2.2 Replication and the Reproducibility Spectrum

While full replication is a huge challenge (and sometimes impossible) to achieve, it is something all scientists should be working towards.

Understandably, some studies may not be entirely replicable purely due to the nature of the data or phenomenon (e.g. rare phenomena, long term records, loss of species or ecosystems, or very expensive once-off science projects like space missions). In these cases the “gold standard” of full replication (from new data collection to results) cannot be achieved, and we have to settle for a lower rung on the reproducibility spectrum (Figure 2.2).


The Reproducibility Spectrum [@Peng2011].

Figure 2.2: The Reproducibility Spectrum (Peng 2011).


Reproducibility falls short of full replication because it focuses on reproducing the same result from the same data set, rather than analyzing independently collected data. While this may seem trivial, you’d be surprised at how few studies are even reproducible, let alone replicable.


2.3 Reproducible Scientific Workflows

'Data Pipeline' from [xkcd.com/2054](https://xkcd.com/2054), used under a [CC-BY-NC 2.5 license](https://creativecommons.org/licenses/by-nc/2.5/).

Figure 2.3: ‘Data Pipeline’ from xkcd.com/2054, used under a CC-BY-NC 2.5 license.


Working reproducibly requires careful planning and documentation of each step in your scientific workflow from planning your data collection to sharing your results.

This entails a number of overlapping/intertwined components, namely:

  • Data management - which we’ll spend more time on in Chapter 3
  • File and folder management
  • Coding and code management - i.e. the data manipulation and analyses performed
  • Computing environment and software
  • Sharing of the data, metadata, code, publications and any other relevant materials

For the rest of this section we’ll work through these components and some of the tools that help you achieve this.


2.3.1 File and folder management

Project files and folders can get unwieldy fast, and can really bog you down and inhibit productivity when you don’t know where your files are or what the latest version is.

'Documents' from [xkcd.com/1459](https://xkcd.com/1459), used under a [CC-BY-NC 2.5 license](https://creativecommons.org/licenses/by-nc/2.5/).

Figure 2.4: ‘Documents’ from xkcd.com/1459, used under a CC-BY-NC 2.5 license.


The two main considerations for addressing this issue are

  1. defining a simple, common, intuitive folder structure, and
  2. using informative file names.

Folders

Most ecological projects have similar requirements.
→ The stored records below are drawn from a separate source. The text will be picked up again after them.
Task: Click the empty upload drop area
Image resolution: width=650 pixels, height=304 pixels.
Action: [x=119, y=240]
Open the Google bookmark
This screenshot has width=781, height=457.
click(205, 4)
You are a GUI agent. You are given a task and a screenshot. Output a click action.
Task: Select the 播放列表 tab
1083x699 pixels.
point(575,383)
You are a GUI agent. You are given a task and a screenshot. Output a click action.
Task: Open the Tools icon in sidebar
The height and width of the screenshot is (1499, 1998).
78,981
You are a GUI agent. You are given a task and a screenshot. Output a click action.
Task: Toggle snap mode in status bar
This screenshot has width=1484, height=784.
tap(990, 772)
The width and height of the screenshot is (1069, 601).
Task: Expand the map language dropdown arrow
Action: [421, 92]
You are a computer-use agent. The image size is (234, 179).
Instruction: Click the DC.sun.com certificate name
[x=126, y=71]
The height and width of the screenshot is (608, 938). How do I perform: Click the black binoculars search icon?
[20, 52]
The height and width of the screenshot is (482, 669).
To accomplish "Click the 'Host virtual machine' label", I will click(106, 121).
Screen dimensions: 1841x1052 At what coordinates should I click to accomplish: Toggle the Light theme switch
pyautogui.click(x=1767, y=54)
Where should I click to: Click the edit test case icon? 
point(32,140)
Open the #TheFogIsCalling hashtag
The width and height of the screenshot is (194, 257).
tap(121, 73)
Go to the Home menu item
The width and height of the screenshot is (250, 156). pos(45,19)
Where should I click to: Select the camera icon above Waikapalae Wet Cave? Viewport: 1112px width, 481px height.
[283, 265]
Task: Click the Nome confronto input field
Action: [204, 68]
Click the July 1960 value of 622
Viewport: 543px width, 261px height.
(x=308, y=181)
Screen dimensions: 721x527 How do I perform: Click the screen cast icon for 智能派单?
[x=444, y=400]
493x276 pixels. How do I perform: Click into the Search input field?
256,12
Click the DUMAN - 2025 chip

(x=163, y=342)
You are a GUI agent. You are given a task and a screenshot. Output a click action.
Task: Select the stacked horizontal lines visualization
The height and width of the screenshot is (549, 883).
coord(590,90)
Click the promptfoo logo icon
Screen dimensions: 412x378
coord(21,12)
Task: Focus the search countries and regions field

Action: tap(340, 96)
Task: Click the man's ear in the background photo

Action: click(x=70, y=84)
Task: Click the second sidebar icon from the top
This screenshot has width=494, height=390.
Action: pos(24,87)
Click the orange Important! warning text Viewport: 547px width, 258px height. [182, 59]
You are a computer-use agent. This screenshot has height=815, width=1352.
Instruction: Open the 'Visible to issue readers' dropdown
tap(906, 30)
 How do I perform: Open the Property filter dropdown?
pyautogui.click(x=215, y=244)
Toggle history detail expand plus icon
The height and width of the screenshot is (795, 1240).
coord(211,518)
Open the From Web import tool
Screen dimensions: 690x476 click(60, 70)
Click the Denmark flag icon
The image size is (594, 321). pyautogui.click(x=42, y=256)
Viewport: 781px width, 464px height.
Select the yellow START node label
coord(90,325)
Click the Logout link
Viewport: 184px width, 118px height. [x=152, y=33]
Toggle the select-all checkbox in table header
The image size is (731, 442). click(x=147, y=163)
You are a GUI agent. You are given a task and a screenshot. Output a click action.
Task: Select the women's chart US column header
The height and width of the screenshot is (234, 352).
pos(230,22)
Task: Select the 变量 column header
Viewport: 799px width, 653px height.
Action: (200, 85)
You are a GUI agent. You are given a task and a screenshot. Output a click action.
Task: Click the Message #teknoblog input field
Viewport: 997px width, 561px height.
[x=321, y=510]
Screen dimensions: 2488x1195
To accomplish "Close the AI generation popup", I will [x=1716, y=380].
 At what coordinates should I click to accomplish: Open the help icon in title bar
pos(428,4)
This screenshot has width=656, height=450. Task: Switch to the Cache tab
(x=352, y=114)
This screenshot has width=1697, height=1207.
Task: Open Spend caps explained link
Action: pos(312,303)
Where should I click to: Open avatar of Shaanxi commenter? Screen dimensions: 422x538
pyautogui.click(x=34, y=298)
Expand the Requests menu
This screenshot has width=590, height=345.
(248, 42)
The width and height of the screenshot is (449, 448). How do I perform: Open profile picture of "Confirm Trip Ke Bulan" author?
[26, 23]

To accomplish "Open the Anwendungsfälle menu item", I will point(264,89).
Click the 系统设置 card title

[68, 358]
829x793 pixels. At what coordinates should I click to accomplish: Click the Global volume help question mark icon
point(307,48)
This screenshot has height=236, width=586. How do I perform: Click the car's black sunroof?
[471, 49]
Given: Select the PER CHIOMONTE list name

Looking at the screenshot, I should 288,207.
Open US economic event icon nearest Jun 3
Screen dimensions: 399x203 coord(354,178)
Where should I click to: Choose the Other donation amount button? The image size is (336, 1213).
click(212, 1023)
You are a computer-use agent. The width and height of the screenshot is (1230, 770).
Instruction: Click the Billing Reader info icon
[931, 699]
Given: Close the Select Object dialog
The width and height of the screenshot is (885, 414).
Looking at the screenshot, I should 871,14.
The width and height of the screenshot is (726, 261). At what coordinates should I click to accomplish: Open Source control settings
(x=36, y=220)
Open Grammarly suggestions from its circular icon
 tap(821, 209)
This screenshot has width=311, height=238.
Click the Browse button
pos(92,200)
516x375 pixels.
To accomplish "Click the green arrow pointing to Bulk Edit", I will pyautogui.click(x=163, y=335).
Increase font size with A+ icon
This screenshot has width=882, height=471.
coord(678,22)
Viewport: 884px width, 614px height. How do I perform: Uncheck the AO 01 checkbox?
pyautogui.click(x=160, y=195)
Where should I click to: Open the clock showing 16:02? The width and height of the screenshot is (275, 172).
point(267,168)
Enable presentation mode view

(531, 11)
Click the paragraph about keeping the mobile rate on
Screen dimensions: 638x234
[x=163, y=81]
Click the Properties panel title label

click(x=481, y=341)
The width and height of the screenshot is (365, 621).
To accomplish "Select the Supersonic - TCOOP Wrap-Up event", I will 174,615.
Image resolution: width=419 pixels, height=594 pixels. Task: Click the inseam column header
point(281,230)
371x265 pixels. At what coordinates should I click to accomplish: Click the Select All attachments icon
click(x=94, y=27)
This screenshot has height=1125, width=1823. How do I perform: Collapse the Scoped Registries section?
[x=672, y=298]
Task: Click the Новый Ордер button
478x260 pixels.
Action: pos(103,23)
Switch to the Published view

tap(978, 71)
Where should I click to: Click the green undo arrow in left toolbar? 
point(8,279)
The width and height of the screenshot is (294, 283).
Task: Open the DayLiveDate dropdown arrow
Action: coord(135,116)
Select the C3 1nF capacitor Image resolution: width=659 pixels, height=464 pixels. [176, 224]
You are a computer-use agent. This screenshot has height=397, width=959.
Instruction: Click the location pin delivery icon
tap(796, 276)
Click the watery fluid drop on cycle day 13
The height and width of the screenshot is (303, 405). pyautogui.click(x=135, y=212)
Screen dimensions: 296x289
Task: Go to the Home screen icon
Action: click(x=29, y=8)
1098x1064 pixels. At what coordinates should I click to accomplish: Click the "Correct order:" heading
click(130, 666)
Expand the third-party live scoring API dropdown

Here’s a screenshot of how I usually (try to) manage my folders.



  • “Code” we’ll deal with in the next section, but obviously contains R code etc to perform analyses.
  • Within “Data” I often have separate folders of “Raw” and “Processed” data.
    • If the data files are big and used across multiple projects (e.g. GIS files), then they’ll often be in a separate folder elsewhere on my computer, but this is well-documented in my code.
  • “Output” contains figures and tables, often in separate folders.
  • I also often have a “Manuscript” folder if I’m working in LaTeX/Sweave, RMarkdown or Quarto, although this is often in the “Code” folder (since you can embed code in RMarkdown, Quarto and Sweave documents).


File and folder naming

Your naming conventions should be:

  • machine readable
    • i.e. avoid spaces and funny punctuation
    • support searching and splitting of names (e.g. “data_raw_CO2.csv”, “data_clean_CO2.csv”, “data_raw_species.csv” can all be searched by keywords and can be split by “_” into 3 useful fields: type (data vs other), class (raw vs clean), variable (CO2 vs species), etc)
  • human readable
    • the contents should be self evident from the file name
  • support sorting
    • i.e. use numeric or character prefixes to separate files into different components or steps (e.g. “data_raw_localities.csv”, “data_clean_localities.csv”, etc)
    • some of this can be handled with folder structure, but you don’t want too many folders either

Find out more about file naming here.


2.3.2 Coding and code management

Why write code?

Working in point-and-click GUI-based software like Excel, Statistica, SPSS, etc may seem easier, but you’ll regret it in the long run…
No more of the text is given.